Maturidade 2022: o discurso de Giorgio Parisi sobre as mudanças climáticas

O Exame de Maturidade 2022 já começou e envolverá mais de 500.000 alunos em todo o país. Como de costume, o primeiro “obstáculo” a ser superado é a primeiro teste escrito, o tema italiano, que este ano apresenta várias propostas interessantes. Além de excelente da literatura (Pascoli, Verga) incluíram de fato temas atuais e de grande interesse para os jovens. Dentro trilha técnico-científica (Tipo B3), por exemplo, alunos do ensino médio poderão desenvolver um trabalho aprofundado a partir conversa sobre clima este giorgio parisiPrêmio Nobel de Física 2021, havia sido pronunciado em outubro passado por ocasião da Reunião Parlamentar Pré-COP26o evento preparatório para a COP26 em Glasgow

Todo o discurso

A humanidade deve tomar decisões essenciais, deve lutar fortemente contra as mudanças climáticas. Durante décadas, a ciência nos alertou que o comportamento humano está preparando o cenário para um aumento da temperatura em nosso planeta. Infelizmente, as ações dos governos não estão à altura desse desafio e os resultados até agora têm sido bastante modestos. Nos últimos anos, os efeitos das mudanças climáticas são visíveis para todos: inundações, furacões, ondas de calor e incêndios devastadores, dos quais temos sido espectadores atônitos, são um vislumbre tímido do que acontecerá no futuro em escala muito maior. Agora, talvez uma reação mais decisiva esteja começando a ocorrer, mas precisamos de medidas muito mais incisivas.

Pela experiência do COVID sabemos que não é fácil tomar medidas eficazes a tempo. As medidas de contenção da pandemia foram muitas vezes tomadas tardiamente, apenas numa altura em que já não eram adiadas. Todos nós sabemos que “o infeliz médico fez a ferida purulenta”. Vocês têm o dever de não serem médicos lamentáveis. Sua tarefa histórica é ajudar a humanidade a trilhar um caminho cheio de perigos. É como dirigir à noite. As ciências são os faróis, mas aí a responsabilidade de não se perder é do motorista, que também deve levar em conta que os faróis têm alcance limitado. Mesmo os cientistas não sabem tudo, é um trabalho exaustivo durante o qual o conhecimento é acumulado um após o outro e os bolsões de incerteza são gradualmente eliminados. A ciência faz previsões honestas sobre as quais um consenso científico se forma gradualmente.
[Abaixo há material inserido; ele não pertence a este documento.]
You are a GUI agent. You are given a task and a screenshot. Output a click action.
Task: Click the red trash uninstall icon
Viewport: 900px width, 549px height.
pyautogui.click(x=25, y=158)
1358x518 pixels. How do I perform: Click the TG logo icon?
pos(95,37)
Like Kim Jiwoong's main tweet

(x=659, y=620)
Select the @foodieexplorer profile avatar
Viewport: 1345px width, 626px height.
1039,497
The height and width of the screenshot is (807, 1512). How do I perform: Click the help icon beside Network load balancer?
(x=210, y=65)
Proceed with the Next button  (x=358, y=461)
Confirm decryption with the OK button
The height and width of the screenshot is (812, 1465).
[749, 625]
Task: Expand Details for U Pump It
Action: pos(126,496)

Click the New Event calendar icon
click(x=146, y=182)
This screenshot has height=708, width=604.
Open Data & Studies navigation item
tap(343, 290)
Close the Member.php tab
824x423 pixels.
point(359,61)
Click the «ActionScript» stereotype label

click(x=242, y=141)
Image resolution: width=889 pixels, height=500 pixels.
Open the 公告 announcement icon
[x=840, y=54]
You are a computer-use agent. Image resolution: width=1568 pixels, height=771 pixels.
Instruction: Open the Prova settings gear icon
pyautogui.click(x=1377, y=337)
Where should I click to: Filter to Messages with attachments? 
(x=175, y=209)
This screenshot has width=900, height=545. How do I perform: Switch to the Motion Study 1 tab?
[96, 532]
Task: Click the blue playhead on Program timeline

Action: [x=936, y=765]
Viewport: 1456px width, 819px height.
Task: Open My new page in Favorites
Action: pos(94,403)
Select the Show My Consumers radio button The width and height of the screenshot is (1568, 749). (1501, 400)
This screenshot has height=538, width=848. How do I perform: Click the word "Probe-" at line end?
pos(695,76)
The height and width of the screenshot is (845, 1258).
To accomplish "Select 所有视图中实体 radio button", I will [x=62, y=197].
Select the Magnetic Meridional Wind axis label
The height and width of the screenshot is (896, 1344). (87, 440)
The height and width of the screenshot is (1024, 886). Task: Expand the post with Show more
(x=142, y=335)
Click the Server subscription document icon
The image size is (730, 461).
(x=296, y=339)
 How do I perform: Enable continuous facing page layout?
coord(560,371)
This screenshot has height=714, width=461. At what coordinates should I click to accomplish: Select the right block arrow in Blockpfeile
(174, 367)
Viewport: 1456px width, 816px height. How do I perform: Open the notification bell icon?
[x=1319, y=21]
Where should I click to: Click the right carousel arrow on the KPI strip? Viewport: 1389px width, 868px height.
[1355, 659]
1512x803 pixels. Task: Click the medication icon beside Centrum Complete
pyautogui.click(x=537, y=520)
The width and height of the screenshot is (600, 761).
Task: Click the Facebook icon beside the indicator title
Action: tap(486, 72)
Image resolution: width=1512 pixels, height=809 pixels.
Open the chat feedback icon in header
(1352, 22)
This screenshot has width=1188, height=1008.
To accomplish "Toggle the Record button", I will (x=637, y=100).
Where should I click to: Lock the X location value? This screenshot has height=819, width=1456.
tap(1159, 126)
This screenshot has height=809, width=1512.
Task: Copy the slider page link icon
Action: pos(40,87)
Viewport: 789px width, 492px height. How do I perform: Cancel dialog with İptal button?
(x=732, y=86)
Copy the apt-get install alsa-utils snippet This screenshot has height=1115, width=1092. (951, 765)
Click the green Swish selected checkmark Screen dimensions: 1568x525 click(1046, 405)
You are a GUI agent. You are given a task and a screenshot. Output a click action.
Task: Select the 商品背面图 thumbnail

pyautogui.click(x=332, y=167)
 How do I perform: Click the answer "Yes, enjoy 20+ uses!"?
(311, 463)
Quando o IPCC prevê que em um cenário intermediário de redução de emissões de gases de efeito estufa, a temperatura poderia aumentar entre 2 e 3,5 graus, esse intervalo é o que podemos estimar com o melhor conhecimento atual. No entanto, deve ficar claro para todos que a correção dos modelos climáticos foi verificada comparando as previsões desses modelos com o passado. Se a temperatura subir mais de 2 graus, entramos em uma terra incógnita na qual também podem ocorrer outros fenômenos que não previmos, o que pode piorar muito a situação. Por exemplo, incêndios em florestas colossais como a Amazônia emitiriam quantidades catastróficas de gases de efeito estufa. Mas quando isso poderia acontecer? O aumento da temperatura não é apenas controlado pelas emissões diretas, mas é mitigado pelos múltiplos mecanismos que podem deixar de funcionar com o aumento da temperatura. Embora o limite inferior de 2 graus seja algo sobre o qual podemos ter certeza, é muito mais difícil determinar qual é o pior cenário. Pode até ser muito pior do que imaginamos.

Estamos diante de um enorme problema que exige ações decisivas, não apenas para deter as emissões de gases de efeito estufa, mas também investimentos científicos. Devemos ser capazes de desenvolver novas tecnologias para conservar energia, transformando-a também em combustíveis, tecnologias não poluentes baseadas em recursos renováveis. Devemos não apenas nos salvar do efeito estufa, mas também evitar cair na terrível armadilha de esgotar os recursos naturais. A economia de energia também é um capítulo que deve ser abordado de forma decisiva. Por exemplo, enquanto a temperatura interna de nossas casas permanecer quase constante entre o verão e o inverno, será difícil parar as emissões.

Parar com sucesso as mudanças climáticas requer um esforço monstruoso por parte de todos. É uma operação com um custo colossal, não só econômico, mas também social, com mudanças que afetarão nossas vidas. A apólice deve garantir que esses custos sejam aceitos por todos. Aqueles que mais usaram os recursos devem contribuir mais, para afetar o mínimo possível a maior parte da população. Os custos devem ser distribuídos de forma equitativa e solidária entre todos os países.